▸ Task item: The records should be written out in full, with nothing altered.

Saved entries:
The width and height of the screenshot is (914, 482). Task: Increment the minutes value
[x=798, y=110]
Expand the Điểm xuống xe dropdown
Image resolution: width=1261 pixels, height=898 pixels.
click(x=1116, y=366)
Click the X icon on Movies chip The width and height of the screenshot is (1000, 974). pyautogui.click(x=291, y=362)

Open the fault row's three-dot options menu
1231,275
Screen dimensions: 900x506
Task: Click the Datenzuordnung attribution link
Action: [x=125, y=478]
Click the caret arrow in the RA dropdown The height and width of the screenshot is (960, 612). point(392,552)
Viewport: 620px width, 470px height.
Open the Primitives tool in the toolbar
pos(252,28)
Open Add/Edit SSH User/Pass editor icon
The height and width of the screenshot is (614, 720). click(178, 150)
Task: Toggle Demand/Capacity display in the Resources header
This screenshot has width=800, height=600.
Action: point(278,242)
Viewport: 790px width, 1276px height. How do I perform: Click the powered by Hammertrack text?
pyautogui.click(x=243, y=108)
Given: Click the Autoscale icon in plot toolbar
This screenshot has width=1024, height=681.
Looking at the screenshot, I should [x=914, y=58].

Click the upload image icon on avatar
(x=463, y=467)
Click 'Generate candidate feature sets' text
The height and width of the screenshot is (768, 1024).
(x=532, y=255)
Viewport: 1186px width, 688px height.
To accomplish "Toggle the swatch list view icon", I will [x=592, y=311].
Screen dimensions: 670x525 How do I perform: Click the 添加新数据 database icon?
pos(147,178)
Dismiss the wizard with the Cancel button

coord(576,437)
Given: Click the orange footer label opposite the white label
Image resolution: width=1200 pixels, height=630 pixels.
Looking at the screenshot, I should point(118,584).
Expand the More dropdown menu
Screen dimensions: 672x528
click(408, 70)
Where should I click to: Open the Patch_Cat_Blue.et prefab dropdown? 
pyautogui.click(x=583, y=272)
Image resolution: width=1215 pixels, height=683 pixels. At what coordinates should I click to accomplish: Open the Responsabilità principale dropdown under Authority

▸ Exercise response:
The width and height of the screenshot is (914, 482). Task: Increment the minutes value
[x=798, y=110]
Expand the Điểm xuống xe dropdown
Image resolution: width=1261 pixels, height=898 pixels.
click(x=1116, y=366)
Click the X icon on Movies chip The width and height of the screenshot is (1000, 974). pyautogui.click(x=291, y=362)

Open the fault row's three-dot options menu
1231,275
Screen dimensions: 900x506
Task: Click the Datenzuordnung attribution link
Action: [x=125, y=478]
Click the caret arrow in the RA dropdown The height and width of the screenshot is (960, 612). point(392,552)
Viewport: 620px width, 470px height.
Open the Primitives tool in the toolbar
pos(252,28)
Open Add/Edit SSH User/Pass editor icon
The height and width of the screenshot is (614, 720). click(178, 150)
Task: Toggle Demand/Capacity display in the Resources header
This screenshot has width=800, height=600.
Action: point(278,242)
Viewport: 790px width, 1276px height. How do I perform: Click the powered by Hammertrack text?
pyautogui.click(x=243, y=108)
Given: Click the Autoscale icon in plot toolbar
This screenshot has width=1024, height=681.
Looking at the screenshot, I should [x=914, y=58].

Click the upload image icon on avatar
(x=463, y=467)
Click 'Generate candidate feature sets' text
The height and width of the screenshot is (768, 1024).
(x=532, y=255)
Viewport: 1186px width, 688px height.
To accomplish "Toggle the swatch list view icon", I will [x=592, y=311].
Screen dimensions: 670x525 How do I perform: Click the 添加新数据 database icon?
pos(147,178)
Dismiss the wizard with the Cancel button

coord(576,437)
Given: Click the orange footer label opposite the white label
Image resolution: width=1200 pixels, height=630 pixels.
Looking at the screenshot, I should point(118,584).
Expand the More dropdown menu
Screen dimensions: 672x528
click(408, 70)
Where should I click to: Open the Patch_Cat_Blue.et prefab dropdown? 
pyautogui.click(x=583, y=272)
Image resolution: width=1215 pixels, height=683 pixels. At what coordinates should I click to accomplish: Open the Responsabilità principale dropdown under Authority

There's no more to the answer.